- [TASK GOAL]: Rewrite the data below so that every "computer-use agent" becomes "desktop automation assistant", keeping everything else the same.

- [DATA TO PROCESS]:

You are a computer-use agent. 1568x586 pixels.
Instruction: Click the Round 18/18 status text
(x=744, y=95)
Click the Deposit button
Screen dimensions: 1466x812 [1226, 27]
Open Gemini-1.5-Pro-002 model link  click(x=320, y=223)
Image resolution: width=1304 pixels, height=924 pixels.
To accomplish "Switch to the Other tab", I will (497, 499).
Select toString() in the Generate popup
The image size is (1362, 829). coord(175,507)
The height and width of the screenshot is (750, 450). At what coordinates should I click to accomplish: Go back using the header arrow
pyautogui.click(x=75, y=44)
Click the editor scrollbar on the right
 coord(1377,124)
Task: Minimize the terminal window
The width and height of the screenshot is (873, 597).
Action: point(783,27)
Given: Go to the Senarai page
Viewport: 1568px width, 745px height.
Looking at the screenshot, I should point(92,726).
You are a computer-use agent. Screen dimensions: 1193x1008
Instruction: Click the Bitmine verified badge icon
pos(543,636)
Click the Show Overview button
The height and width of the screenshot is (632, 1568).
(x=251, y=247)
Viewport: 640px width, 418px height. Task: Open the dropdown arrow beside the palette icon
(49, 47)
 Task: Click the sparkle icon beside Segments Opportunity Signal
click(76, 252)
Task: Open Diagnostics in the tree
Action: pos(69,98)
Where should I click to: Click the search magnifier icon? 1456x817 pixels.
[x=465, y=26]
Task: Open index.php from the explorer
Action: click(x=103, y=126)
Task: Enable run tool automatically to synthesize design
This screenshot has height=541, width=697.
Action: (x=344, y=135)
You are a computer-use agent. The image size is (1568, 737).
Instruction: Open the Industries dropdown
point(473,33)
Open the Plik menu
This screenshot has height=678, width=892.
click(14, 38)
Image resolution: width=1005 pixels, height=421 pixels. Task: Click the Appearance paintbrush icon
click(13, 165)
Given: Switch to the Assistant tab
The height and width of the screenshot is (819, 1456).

- [FINISHED ANSWER]:
You are a desktop automation assistant. 1568x586 pixels.
Instruction: Click the Round 18/18 status text
(x=744, y=95)
Click the Deposit button
Screen dimensions: 1466x812 [1226, 27]
Open Gemini-1.5-Pro-002 model link  click(x=320, y=223)
Image resolution: width=1304 pixels, height=924 pixels.
To accomplish "Switch to the Other tab", I will (497, 499).
Select toString() in the Generate popup
The image size is (1362, 829). coord(175,507)
The height and width of the screenshot is (750, 450). At what coordinates should I click to accomplish: Go back using the header arrow
pyautogui.click(x=75, y=44)
Click the editor scrollbar on the right
 coord(1377,124)
Task: Minimize the terminal window
The width and height of the screenshot is (873, 597).
Action: point(783,27)
Given: Go to the Senarai page
Viewport: 1568px width, 745px height.
Looking at the screenshot, I should point(92,726).
You are a desktop automation assistant. Screen dimensions: 1193x1008
Instruction: Click the Bitmine verified badge icon
pos(543,636)
Click the Show Overview button
The height and width of the screenshot is (632, 1568).
(x=251, y=247)
Viewport: 640px width, 418px height. Task: Open the dropdown arrow beside the palette icon
(49, 47)
 Task: Click the sparkle icon beside Segments Opportunity Signal
click(76, 252)
Task: Open Diagnostics in the tree
Action: pos(69,98)
Where should I click to: Click the search magnifier icon? 1456x817 pixels.
[x=465, y=26]
Task: Open index.php from the explorer
Action: click(x=103, y=126)
Task: Enable run tool automatically to synthesize design
This screenshot has height=541, width=697.
Action: (x=344, y=135)
You are a desktop automation assistant. The image size is (1568, 737).
Instruction: Open the Industries dropdown
point(473,33)
Open the Plik menu
This screenshot has height=678, width=892.
click(14, 38)
Image resolution: width=1005 pixels, height=421 pixels. Task: Click the Appearance paintbrush icon
click(13, 165)
Given: Switch to the Assistant tab
The height and width of the screenshot is (819, 1456).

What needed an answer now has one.